Extrait du document —
──────────────────────────────
L’année a démarré tranquillement et Kim et moi nous sommes donné un nouvel horaire : elle venait me chercher chez moi, on marchait jusqu’à l’école en parlant de nos professeurs respectifs (la sienne mâchait de la gomme, le dos tourné à la classe; la mienne nous forçait à aller ramasser des roches et des fleurs dans la cour de récré). Puis, après l’avant-midi, on se retrouvait pour un diner de sandwichs pas de croûtes, juste avant d’être à nouveau séparées pour l’après-midi.
La routine s’est installée rapidement, on a oublié le malheur de notre existence : ne pas être dans la même classe. Il y avait une fébrilité dans les classes de 6e année, parce qu’un évènement assez convoité approchait à grands pas : les danses pop. Les danses pop, c’était l’activité la plus adulte de notre 6e année : une soirée de danse organisée dans le gymnase, comme une vraie discothèque. Moi, j’ai manqué la première danse pop. Eh oui, j’étais pognée dans un souper de famille, alors que Kim découvrait le punch dans des verres en plastique rouge, les bols de chips de 1000 saveurs différentes, les hits des Spice Girls et surtout, les slows. Les slows, c’était l’apogée des danses pop, le but ultime de la soirée. Quand Kim m’a raconté comment ça se passait, j’en ai eu des frissons. Pas nécessairement d’excitation, mais plutôt de malaise, d’anticipation. Les slows, c’était l’épreuve de fin de soirée à traverser. Les filles s’alignaient sur le mur, pendant que les gars approchaient celles qui étaient dignes d’intérêt, pour les inviter à danser. Digne d’intérêt, en 5e année, c’est assez flou comme concept : ça voulait sans doute dire les présidentes de classe, ou bien celles qui avaient des pantalons Adidas, ou bien celles qui se maquillaient déjà. Moi, je me voyais déjà faire le piquet contre le mur de brique, la face dans mon verre de jus.
──────────────────────────────
Prolongez le récit sur les danses pop de 6e année à partir de sa dernière phrase, s'il vous plaît.
──────────────────────────────
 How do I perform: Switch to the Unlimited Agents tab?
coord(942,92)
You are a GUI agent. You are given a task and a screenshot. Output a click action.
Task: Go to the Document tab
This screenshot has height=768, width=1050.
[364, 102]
──────────────────────────────
Résultat final —
Mais je n’avais pas le choix : Kim avait décidé qu’elle allait m’initier aux danses pop, la deuxième édition approchant déjà rapidement. Le soir fatidique, j’ai changé d’outfit 3-4 fois. J’ai mis du eyeliner blanc, du glitter rose sur mes paupières, du parfum cheap Calgon. Kim est arrivée, look Sporty Spice avec son pantalon de sport et sa couette lichée au gel. Côté rejet, ça partait bien : je sentais que j’avais déjà tout faux. On a pris nos vélos, roulé jusqu’à l’école, mes sandales à straps m’empêchant de bien pédaler pendant que Kim filait devant moi, Nike aux pieds.
Arrivée à l’école, j’ai découvert tout ce que Kim m’avait décrit en long et en large : tentative d’éclairage tamisé avec des spots de couleurs, grosse table remplie de snacks divers, piste de danse vide pour l’instant de tout couple. On a dansé, j’ai essayé d’être la plus naturelle possible avec mes moves de danse copiés sur mes amies. Disons que c’était pas comme Bouge de là à Musique Plus. Finalement, les notes de musique tant attendues se sont faites entendre : I’ll never break your heart, des Backstreet Boys. Toutes les filles se sont collées au mur; faire tapisserie, comme on dit. J’ai suivi, pendant que Kim enlaçait déjà Simon, un gars qui seulement 6 mois auparavant était notre ennemi juré, un gars qu’on voyait comme un obsédé de Mortal Kombat avec son look de faux punk et ses cheveux en nid d’araignée. J’ai nerveusement porté ma main à mes propres cheveux, collants de spray-net, puis à mon cou, pour tripoter mon best friend. C’est à ce moment là, en fixant Kim, que j’ai réalisé qu’elle ne portait pas sa moitié du yin yang. Mes mains moites ont serré mon verre, les lumières se sont rallumées, Kim et Simon ont marché vers moi.
« On va aller prendre une slush, tu viens? »
J’ai pensé à quelques réponses possibles à leur invitation : mes parents qui m’attendent chez moi, mon frère qui a besoin d’aide avec ses devoirs, mon lapin Salade que je dois nourrir.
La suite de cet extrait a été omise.